Seeing this outflow of comment and the tide of withdrawals from the champions scheme really brings home how magnificent JKR and JT have been. To have stuck their heads above the parapet (in JT’s case, repeatedly) when so many were avoiding even asking questions, took real guts.

Please let the next turnaround be from the Good Law Project.

GNCQ · 07/06/2021 09:08

Anyway....

SW have a long way to go if they're going to try convincing everyone that the word mother is an irrelevance, to be erased, or is inherently offensive to T people, or is only necessary in the most vague indeterminate context or in porn.

Libby Purves in the Times today
zanahoria · 07/06/2021 09:09

A mother is a female parent

There is a legal fiction that adoptive mothers are placed on birth certificates but no adoptive mothers believe they really gave birth.

CardinalLolzy · 07/06/2021 09:13

@Datun

As far as I'm aware, from this discussion before and from what R0wantrees said, the word mother has legal implications. Which is why when a surrogate gives birth, the child has to subsequently go through a legal adoption. The mother, i.e. the person giving birth, has instant and immediate legal responsibility for that child, until established otherwise.

Apparently the word and concept of mother is written into legislation, in the children's act, etc, and legally interwoven all over the place.

It's not just a word.

Yes, i think this is the important focus, thanks
CardinalLolzy · 07/06/2021 09:14

Not really, the word mother simply means "person who mothers".

The amount of noise this board (rightly) makes about circular definitions!! I'm giving up now!

CardinalLolzy · 07/06/2021 09:18

No one is saying adoptive parents aren't real parents

Not sure what your argument is, sorry... I'm saying, by them claiming that "mother" and "birthing parent" are interchangeable, they are saying adoptive female parents can't be defined as "mother".
No concept of "real" or otherwise, just whether mother means and only means birthing parent. As per the AdoptionUK tweet above.

IvyTwines2 · 07/06/2021 09:22

@GNCQ

Anyway....

SW have a long way to go if they're going to try convincing everyone that the word mother is an irrelevance, to be erased, or is inherently offensive to T people, or is only necessary in the most vague indeterminate context or in porn.

But this is what some activists are pushing for, a severance of the links between parents and children. A few weeks ago The Guardian published a piece about 'Hannah', a Roblox gamer.
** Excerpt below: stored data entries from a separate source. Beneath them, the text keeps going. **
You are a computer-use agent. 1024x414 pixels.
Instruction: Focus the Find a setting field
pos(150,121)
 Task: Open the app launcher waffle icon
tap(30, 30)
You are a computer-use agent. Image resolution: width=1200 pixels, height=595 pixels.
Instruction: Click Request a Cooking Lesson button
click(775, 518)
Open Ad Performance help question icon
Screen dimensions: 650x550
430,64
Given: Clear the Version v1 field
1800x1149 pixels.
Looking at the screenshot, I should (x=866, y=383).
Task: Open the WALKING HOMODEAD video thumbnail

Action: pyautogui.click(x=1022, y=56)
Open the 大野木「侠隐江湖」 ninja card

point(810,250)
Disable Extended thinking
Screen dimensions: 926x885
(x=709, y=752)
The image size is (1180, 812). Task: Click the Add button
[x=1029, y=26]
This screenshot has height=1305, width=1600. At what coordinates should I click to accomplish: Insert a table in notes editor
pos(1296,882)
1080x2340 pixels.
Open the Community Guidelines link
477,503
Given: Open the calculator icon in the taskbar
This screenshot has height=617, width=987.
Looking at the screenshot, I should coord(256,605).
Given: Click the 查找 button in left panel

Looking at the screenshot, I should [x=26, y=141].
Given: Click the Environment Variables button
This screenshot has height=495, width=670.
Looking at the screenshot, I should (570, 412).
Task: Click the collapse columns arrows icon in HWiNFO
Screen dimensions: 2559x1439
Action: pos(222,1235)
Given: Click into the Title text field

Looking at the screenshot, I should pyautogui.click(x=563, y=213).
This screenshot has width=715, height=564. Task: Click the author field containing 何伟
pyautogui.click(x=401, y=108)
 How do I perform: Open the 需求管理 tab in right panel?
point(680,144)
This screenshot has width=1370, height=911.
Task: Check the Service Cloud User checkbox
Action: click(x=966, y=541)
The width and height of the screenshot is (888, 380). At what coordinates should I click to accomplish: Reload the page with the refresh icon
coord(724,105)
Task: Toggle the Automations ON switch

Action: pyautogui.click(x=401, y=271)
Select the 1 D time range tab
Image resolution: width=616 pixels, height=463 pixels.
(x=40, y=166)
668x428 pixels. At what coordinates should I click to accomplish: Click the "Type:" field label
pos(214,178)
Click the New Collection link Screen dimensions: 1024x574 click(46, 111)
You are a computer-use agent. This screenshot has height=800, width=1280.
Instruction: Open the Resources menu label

The whole piece was a massive safeguarding fail, cheerleading the way a young boy had been tutored into transition by strangers online, his real mother taking a back seat (real father not mentioned), and then describing how 'Hannah' was now becoming an alternative 'mother' to other young 'eggs' online. The freelancer who wrote the piece did another for Kinfolk titled 'Parental Control' - surprise, he's not in favour of it.
TeenMinusTests · 07/06/2021 09:23

@zanahoria

A mother is a female parent

There is a legal fiction that adoptive mothers are placed on birth certificates but no adoptive mothers believe they really gave birth.

Actually that's not correct.

My DDs have short birth certificates just confirming their names and where they were born.
But they also have longer Adoption register certificates naming us as their parents. But the word Adoption at the top makes it very clear we aren't their birth parents.

Adoption gives us all the legal rights and responsibilities, but there is no 'legal fiction' involved.

WotgunShedding · 07/06/2021 09:23

Doesn’t mother in the second instance mean female primary caregiver? That would cover adoptive mothers I think?

WotgunShedding · 07/06/2021 09:24

Or even just female parent!

TeenMinusTests · 07/06/2021 09:25

Oh, and too damn right I'm a mother.
I wouldn't have gone through what I have for the last 6 years if I wasn't.

teawamutu · 07/06/2021 09:28

Love Libby Purves. Her books were a sane and sensible friend during the early years of motherhood.